As part of a continuing series on Fall 2018 semester courses that relate to innovation and business law, this post spotlights Patent Law.
Patent law often involves the leading edge of technological innovation. Lately, though, it has also been on the leading edge of legal innovation. After a long period of dormancy, over the past several years the Supreme Court has become “extraordinarily active” in this area of law said Professor Jason Rantanen. Since 2010, the Court has issued 25 opinions involving patent law— “an incredible level of activity given that the Court typically only hears about 75 cases a year,” remarked Rantanen, who this fall will once again teach Patent Law. “Such intense activity inevitably produces disruption in the legal landscape, forcing lawyers to learn how to address the new precedential decisions.” Other dramatic changes to the patent law landscape have produced their own waves: in 2011, Congress overhauled the patent statute in its most significant revision in six decades, both altering substantive elements of patent law and creating new procedural mechanisms for challenging issued patents. The effects of that legislation are still being felt in today’s patent disputes, and will be front and center of a special event this year: the Administering Patent Law symposium co-sponsored by the IBL Center and Iowa Law Review. Two of the scholars attending the symposium, Robert Merges and John Duffy, also co-author the casebook Rantanen uses.
Patent Law is the first course Rantanen taught and the subject remains at the core of his scholarly interests. “It’s tied in with innovation and entrepreneurship. There’s a technology layer, a law layer, a policy layer,” he said, listing what attracts him to patent law. “And all three of them are complex. That makes it conceptually difficult, but also fun to teach.”
Patent Law examines the underlying doctrines and institutions of the patent system. “We talk about questions like when is the disclosure in a patent sufficient, when is an invention really new enough for a patent, and how to construe a patent’s claims.” Rantanen explained. “To answer these questions requires a strong knowledge of the law, an understanding of the policies driving that law, and rigorous analysis.” Rantanen contrasts Patent Law with the law school’s course on patent prosecution, which covers the mechanics of obtaining a patent. Students who intend to practice patent law should take both.
Introduction to Intellectual Property Law (Intro to IP) is a prerequisite for Patent Law since Rantanen focuses on advanced issues in patent law rather than just the fundamentals. Like in Intro to IP, Rantanen incorporates exercises into the course, such as short writing assignments. In the past he has also had students participate in mock hearings before patent practitioners acting as judges. Depending on the size of the class, students may also get to participate in more hands-on exercises such as mock claim construction arguments. The fall 2018 class also attended a claim construction hearing at the Federal Courts Building in Cedar Rapids.

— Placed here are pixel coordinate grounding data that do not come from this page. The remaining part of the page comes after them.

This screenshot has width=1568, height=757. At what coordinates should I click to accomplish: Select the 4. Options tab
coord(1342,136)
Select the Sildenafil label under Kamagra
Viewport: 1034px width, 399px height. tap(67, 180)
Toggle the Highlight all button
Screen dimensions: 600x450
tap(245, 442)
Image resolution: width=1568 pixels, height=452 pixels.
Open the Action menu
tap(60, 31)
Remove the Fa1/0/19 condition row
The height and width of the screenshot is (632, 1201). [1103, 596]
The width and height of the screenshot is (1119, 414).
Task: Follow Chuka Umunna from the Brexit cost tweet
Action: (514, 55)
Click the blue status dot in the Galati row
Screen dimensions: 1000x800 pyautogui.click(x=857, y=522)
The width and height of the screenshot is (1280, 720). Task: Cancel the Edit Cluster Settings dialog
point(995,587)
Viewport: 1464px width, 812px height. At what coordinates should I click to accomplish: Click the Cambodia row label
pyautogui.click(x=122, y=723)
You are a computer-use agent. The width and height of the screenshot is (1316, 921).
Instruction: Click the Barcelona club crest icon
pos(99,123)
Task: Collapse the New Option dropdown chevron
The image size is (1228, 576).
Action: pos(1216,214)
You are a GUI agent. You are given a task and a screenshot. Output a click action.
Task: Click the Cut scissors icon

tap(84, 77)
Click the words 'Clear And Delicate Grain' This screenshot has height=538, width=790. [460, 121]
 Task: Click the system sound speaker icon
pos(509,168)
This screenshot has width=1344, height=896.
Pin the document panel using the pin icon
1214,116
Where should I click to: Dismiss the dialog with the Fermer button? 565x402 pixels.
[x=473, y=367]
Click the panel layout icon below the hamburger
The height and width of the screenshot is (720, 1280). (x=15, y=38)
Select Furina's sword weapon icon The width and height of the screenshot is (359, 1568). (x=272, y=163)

Meg Hingtgen (3L) appreciated the course’s broad applicability to patent law. “Professor Rantanen did a good job of covering range of topics that could also come up in litigation context,” Hingtgen said. Hingtgen also noted that the course gave her the foundation for any patent work she’ll do in the future.
Ultimately, Patent Law “is not a class where you can sit back and absorb knowledge. There are often right and wrong answers, but you have to think about it,” he observed. All of this requires substantial work: there’s a lot of material to cover, which translates into more reading, reflecting, and thinking. On average, Rantanen expects students to spend about 2-3 hours preparing and reviewing per class.
--Jay Stirling | updated April 3, 2018
This course covers all aspects of U.S. patent law, including patent claims, adequacy of disclosure, statutory subject matter, validity, inequitable conduct, infringement, remedies, and a variety of other specialized doctrines. The course focuses heavily on recent pronouncements from the Court of Appeals for the Federal Circuit and the United States Supreme Court. Although the course does deal with advanced technologies to some extent, no scientific or engineering background is required. Introduction to Intellectual Property Law is a recommended prerequisite. This course is strongly recommended for any student who intends to pursue a career in a technology-related law field.